- WHAT NEEDS TO BE DONE: Report every line in the records below that holds the word "computer".

[Collected data]
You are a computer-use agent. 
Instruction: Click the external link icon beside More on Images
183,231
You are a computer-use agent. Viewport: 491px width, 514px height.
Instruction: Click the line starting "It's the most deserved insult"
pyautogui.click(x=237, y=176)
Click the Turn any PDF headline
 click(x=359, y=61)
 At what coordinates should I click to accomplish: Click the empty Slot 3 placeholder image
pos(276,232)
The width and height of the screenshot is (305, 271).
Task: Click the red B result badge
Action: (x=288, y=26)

...

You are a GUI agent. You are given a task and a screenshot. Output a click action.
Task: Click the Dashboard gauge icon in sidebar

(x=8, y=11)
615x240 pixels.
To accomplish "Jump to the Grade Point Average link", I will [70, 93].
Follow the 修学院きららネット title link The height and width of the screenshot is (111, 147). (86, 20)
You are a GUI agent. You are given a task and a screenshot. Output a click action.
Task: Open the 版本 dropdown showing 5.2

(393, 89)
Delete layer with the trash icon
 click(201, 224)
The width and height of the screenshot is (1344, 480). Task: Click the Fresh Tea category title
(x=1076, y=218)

- REPLY TO THE EXERCISE:
You are a computer-use agent. 
You are a computer-use agent. Viewport: 491px width, 514px height.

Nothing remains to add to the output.